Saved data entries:
##########

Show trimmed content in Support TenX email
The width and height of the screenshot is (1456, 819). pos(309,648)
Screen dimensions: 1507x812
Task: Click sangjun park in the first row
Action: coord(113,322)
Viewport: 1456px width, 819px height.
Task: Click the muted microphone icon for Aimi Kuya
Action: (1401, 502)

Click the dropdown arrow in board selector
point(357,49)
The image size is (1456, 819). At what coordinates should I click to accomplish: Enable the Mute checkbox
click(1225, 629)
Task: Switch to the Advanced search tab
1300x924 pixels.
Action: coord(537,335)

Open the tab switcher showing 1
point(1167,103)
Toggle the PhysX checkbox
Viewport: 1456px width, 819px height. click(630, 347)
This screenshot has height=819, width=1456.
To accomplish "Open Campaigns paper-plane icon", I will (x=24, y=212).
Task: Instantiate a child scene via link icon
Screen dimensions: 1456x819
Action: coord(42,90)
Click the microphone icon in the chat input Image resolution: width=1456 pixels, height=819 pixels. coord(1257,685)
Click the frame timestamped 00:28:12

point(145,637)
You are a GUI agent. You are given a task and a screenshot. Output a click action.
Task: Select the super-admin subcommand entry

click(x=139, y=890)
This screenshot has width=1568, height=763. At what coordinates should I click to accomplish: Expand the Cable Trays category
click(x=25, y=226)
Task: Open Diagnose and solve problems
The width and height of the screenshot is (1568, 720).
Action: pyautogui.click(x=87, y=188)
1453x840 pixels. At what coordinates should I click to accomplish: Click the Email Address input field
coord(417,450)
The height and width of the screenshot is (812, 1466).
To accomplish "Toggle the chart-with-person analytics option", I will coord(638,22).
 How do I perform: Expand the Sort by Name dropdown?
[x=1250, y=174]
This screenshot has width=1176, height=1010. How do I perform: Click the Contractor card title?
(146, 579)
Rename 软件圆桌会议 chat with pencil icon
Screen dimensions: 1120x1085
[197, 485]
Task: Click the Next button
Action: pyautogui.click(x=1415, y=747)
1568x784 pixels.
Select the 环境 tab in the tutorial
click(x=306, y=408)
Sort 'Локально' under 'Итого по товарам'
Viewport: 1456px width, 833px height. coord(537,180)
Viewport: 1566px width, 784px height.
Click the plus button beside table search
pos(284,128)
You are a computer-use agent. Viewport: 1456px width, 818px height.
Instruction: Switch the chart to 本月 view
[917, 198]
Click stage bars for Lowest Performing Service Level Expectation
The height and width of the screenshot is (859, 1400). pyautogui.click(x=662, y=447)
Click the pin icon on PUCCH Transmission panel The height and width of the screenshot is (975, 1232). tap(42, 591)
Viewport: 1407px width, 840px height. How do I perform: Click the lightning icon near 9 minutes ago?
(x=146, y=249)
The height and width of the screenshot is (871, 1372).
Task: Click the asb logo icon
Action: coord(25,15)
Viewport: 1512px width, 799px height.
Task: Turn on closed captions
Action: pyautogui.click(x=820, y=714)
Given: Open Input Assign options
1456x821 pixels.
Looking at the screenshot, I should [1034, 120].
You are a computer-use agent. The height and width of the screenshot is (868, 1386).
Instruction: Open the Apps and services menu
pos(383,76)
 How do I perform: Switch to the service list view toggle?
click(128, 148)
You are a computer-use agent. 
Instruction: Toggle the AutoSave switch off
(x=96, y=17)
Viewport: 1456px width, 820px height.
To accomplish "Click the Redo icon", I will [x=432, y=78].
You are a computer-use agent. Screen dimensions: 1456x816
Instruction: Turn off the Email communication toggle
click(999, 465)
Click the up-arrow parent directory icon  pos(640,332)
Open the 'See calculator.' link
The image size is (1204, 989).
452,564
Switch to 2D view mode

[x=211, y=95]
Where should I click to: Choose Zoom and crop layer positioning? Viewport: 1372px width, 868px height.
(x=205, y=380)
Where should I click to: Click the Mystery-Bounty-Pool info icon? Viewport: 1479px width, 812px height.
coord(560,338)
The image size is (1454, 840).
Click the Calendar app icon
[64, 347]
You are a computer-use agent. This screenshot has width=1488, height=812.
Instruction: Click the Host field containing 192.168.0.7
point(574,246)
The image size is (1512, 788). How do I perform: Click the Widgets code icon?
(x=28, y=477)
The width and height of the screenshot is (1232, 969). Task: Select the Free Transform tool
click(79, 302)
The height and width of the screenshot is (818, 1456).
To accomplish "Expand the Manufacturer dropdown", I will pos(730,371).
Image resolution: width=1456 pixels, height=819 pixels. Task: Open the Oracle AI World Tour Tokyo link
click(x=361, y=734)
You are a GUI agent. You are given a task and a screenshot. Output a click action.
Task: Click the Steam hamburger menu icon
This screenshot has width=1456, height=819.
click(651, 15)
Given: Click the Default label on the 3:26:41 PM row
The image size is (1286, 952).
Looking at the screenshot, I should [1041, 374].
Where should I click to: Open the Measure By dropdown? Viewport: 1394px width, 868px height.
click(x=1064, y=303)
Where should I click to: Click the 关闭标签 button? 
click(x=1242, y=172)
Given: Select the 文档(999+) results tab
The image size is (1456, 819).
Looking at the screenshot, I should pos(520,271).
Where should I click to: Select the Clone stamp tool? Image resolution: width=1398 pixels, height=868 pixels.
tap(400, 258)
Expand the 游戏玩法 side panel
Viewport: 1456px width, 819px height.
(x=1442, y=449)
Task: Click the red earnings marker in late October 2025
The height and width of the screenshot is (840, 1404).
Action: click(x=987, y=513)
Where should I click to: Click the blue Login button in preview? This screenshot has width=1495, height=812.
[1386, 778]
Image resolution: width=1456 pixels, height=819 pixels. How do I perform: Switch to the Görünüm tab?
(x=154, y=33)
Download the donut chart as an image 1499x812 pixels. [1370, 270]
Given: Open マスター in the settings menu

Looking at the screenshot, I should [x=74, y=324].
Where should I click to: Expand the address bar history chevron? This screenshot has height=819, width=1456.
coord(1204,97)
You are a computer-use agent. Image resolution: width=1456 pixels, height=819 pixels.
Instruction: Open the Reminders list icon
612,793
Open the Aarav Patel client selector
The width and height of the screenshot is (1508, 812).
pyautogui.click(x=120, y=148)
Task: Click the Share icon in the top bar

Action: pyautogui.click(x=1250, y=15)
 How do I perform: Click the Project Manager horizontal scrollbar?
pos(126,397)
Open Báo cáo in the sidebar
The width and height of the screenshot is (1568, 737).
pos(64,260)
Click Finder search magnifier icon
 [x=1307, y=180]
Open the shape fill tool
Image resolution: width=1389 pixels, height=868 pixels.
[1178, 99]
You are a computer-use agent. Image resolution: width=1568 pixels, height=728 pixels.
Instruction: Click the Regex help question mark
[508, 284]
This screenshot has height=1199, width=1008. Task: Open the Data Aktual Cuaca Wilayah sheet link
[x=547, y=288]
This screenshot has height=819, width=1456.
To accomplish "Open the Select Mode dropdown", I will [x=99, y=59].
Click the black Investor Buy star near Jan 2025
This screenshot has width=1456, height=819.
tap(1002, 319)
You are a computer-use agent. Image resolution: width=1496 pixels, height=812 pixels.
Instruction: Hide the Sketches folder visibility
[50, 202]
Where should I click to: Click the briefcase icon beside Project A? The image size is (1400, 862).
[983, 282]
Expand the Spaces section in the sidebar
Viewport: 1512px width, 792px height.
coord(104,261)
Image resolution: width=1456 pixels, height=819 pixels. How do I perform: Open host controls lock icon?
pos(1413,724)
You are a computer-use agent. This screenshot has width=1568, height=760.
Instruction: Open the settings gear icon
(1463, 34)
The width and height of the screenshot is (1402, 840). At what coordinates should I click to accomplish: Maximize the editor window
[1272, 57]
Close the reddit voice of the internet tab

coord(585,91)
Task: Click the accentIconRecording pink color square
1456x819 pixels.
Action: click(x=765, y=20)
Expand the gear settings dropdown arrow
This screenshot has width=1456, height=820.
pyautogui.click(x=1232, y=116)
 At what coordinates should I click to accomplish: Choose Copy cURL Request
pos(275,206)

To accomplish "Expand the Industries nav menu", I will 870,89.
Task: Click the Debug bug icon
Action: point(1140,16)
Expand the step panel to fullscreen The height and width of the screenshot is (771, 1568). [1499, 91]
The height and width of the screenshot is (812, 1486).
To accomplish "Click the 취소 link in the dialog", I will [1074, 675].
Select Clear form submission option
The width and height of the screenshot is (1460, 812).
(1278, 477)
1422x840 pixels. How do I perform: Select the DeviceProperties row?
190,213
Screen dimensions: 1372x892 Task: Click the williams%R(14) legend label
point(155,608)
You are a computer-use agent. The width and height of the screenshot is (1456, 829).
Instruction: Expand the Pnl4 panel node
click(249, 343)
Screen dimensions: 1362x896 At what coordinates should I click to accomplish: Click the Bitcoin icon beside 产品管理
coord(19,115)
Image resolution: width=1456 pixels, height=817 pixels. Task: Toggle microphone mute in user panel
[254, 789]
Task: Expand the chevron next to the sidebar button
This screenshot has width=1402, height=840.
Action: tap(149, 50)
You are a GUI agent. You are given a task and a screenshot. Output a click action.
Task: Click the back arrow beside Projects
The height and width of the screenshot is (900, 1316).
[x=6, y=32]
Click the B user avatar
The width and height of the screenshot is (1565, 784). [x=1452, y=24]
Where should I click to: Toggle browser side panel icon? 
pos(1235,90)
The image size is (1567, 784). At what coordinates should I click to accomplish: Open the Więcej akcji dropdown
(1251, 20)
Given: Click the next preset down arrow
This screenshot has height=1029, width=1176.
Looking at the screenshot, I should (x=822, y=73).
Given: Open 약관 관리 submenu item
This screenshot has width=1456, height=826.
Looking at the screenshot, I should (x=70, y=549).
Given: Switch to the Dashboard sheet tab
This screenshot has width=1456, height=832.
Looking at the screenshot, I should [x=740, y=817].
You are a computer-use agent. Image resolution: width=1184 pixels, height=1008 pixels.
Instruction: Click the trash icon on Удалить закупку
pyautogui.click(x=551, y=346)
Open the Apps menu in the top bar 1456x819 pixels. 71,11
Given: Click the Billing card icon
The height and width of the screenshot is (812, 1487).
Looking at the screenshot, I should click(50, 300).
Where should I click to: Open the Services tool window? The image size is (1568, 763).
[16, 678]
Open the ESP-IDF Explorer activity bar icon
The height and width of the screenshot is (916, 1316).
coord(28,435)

##########

» **Work item**: Of the entries above, transcribe exactly those lines that fall between the line containing "The height and width of the screenshot is (818, 1456)." and the line containing "You are a computer-use agent. Image resolution: width=1456", together with those two lines.

» **Result for this task**:
The height and width of the screenshot is (818, 1456).
To accomplish "Expand the Manufacturer dropdown", I will pos(730,371).
Image resolution: width=1456 pixels, height=819 pixels. Task: Open the Oracle AI World Tour Tokyo link
click(x=361, y=734)
You are a GUI agent. You are given a task and a screenshot. Output a click action.
Task: Click the Steam hamburger menu icon
This screenshot has width=1456, height=819.
click(651, 15)
Given: Click the Default label on the 3:26:41 PM row
The image size is (1286, 952).
Looking at the screenshot, I should [1041, 374].
Where should I click to: Open the Measure By dropdown? Viewport: 1394px width, 868px height.
click(x=1064, y=303)
Where should I click to: Click the 关闭标签 button? 
click(x=1242, y=172)
Given: Select the 文档(999+) results tab
The image size is (1456, 819).
Looking at the screenshot, I should pos(520,271).
Where should I click to: Select the Clone stamp tool? Image resolution: width=1398 pixels, height=868 pixels.
tap(400, 258)
Expand the 游戏玩法 side panel
Viewport: 1456px width, 819px height.
(x=1442, y=449)
Task: Click the red earnings marker in late October 2025
The height and width of the screenshot is (840, 1404).
Action: click(x=987, y=513)
Where should I click to: Click the blue Login button in preview? This screenshot has width=1495, height=812.
[1386, 778]
Image resolution: width=1456 pixels, height=819 pixels. How do I perform: Switch to the Görünüm tab?
(x=154, y=33)
Download the donut chart as an image 1499x812 pixels. [1370, 270]
Given: Open マスター in the settings menu

Looking at the screenshot, I should [x=74, y=324].
Where should I click to: Expand the address bar history chevron? This screenshot has height=819, width=1456.
coord(1204,97)
You are a computer-use agent. Image resolution: width=1456 pixels, height=819 pixels.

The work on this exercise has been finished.